The 6,000 women who will be recalled for repeat smears are those whose smears showed up some abnormality on initial reading. Their slides were then to be tested for the HPV virus but this did not happen within the recommended time frame for such testing. The HPV test should be carried out within 30 days of the smear being taken, but it has transpired that Quest Diagnostics, a US lab contacted by the CervicalCheck screening programme, was counting 30 days from when they received the tests, not 30 days from when the test was taken.

The HSE said the HPV testing was still “likely” to be accurate even when carried out after the recommended date. However, as a precaution, it was asking women affected by the issue to attend their GP for a repeat smear.

The women involved will be written to by the end of next week, it said. The repeat test will be free and processed “as a priority”.

On average, 15 out of every 1,000 tests processed by CervicalCheck display abnormalities, or changes in the cells of the cervix. Low-grade abnormalities result in samples being tested in labs for HPV.

The 221-plus CervicalCheck Patient Support Group welcomed the fact that the HSE had communicated openly on the issue, and on the huge backlog of results that has arisen since free repeat smears were offered last year, but said they raised questions about the capacity of the health services to respond effectively to women’s health issues.

Stephen Teap, a member of the group, said the latest controversy was “the typical fallout” from a screening programme that was, in the words of Dr Gabriel Scally’s report on CervicalCheck last year, “doomed to fail”.

“There has been fear and anxiety injected into the women and families of Ireland again on the back of this.”

The HSE has written to doctors and other health staff saying the problem with the HPV testing related to the years 2015 to 2018.

Briefing document

Meanwhile, a briefing document sent to Fine Gael TDs has stated that “the Government is determined that some good can come from the controversy around CervicalCheck”.

It states: “The Minister was made aware in December of a potential issue regarding HPV testing and that work was under way by the HSE to assess if there was action required. He sought regular updates on all matters relating to CervicalCheck but to date a final report on the HPV testing issue has not been received.

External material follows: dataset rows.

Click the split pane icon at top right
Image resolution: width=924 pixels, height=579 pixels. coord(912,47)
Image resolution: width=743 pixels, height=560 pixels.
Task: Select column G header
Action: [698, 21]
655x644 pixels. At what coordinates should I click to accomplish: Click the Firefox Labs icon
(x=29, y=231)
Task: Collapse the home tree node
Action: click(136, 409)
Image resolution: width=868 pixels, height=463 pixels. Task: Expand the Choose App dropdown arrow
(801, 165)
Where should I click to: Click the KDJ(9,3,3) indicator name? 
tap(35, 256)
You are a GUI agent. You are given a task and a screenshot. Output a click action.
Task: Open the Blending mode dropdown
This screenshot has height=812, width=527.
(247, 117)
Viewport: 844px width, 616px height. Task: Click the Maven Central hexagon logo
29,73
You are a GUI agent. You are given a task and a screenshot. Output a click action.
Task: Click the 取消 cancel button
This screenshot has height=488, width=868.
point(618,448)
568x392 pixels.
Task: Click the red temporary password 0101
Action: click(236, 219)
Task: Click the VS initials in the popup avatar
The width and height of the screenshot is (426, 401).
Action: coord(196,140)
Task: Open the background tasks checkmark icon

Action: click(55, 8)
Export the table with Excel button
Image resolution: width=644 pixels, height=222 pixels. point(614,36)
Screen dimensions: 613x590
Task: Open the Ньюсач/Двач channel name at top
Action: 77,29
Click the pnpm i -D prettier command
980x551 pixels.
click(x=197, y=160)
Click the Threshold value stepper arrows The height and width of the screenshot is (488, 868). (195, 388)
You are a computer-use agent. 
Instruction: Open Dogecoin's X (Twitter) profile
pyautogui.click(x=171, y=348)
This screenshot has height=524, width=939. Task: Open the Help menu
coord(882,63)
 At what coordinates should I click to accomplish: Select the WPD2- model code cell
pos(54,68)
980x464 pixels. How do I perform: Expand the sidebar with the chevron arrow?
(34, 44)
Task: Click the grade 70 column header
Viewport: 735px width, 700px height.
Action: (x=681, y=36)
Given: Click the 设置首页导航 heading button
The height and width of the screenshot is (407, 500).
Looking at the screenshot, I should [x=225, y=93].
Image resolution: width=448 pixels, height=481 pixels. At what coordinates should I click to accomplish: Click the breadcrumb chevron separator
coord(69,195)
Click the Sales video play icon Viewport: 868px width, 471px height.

“The issue has been discussed at the CervicalCheck steering committee and referenced in published weekly reports on the Department of Health website. However it is important to state the full report from the HSE is not available and was not made available to the committee members.”

In the briefing note, Government TDs are told the issue in relation to the 6,000 affected women is over a process used by Quest Diagnostics to process HPV tests on a “small proportion of samples”.

The laboratory in question had dated samples from the day they had been received, not when the samples had been taken. Sources have said that the period of time between these two would usually only be about a week.

Fianna Fáil TD Lisa Chambers has said Mr Harris must “immediately address the confusion surrounding the latest developments of the CervicalCheck controversy”.